____ Text shown

PAINT PAINT PAINT, I WANT PAINT! :grin:


----------



## KhainiteAssassin (Mar 18, 2009)

Disciple_of_Ezekiel said:


> PAINT PAINT PAINT, I WANT PAINT! :grin:


I would agree here, but I am in the same boat with my Project log, havnt been posting up my painted models.

soon, soon. cant wait to see yours painted though, Ill have mine up in a few days, atleast started to get back up in a few days. Wet palette + dropper bottle vajello paint = awsomely easy to paint with


----------



## troybuckle (Nov 24, 2010)

Are his pics down, or is it just my comp


----------



## Disciple_of_Ezekiel (May 23, 2010)

troybuckle said:


> Are his pics down, or is it just my comp


I think its your comp mate. I can see them just fine.


----------



## nsr250repsol (Oct 4, 2011)

Paint will be posted tomorrow. My cam is at my office.

________
____ Dataset excerpts

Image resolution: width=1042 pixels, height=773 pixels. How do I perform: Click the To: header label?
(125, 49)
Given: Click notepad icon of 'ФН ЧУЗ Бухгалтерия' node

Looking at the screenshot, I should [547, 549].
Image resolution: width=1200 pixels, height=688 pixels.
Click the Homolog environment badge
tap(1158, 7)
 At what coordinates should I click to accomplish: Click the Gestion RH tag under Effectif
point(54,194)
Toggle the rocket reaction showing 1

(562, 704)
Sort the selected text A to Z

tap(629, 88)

________

Retype the forum thread from "soon, soon. cant" up to and including "(Nov 24, 2010)". The items have no connection to the forum thread.

soon, soon. cant wait to see yours painted though, Ill have mine up in a few days, atleast started to get back up in a few days. Wet palette + dropper bottle vajello paint = awsomely easy to paint with


----------



## troybuckle (Nov 24, 2010)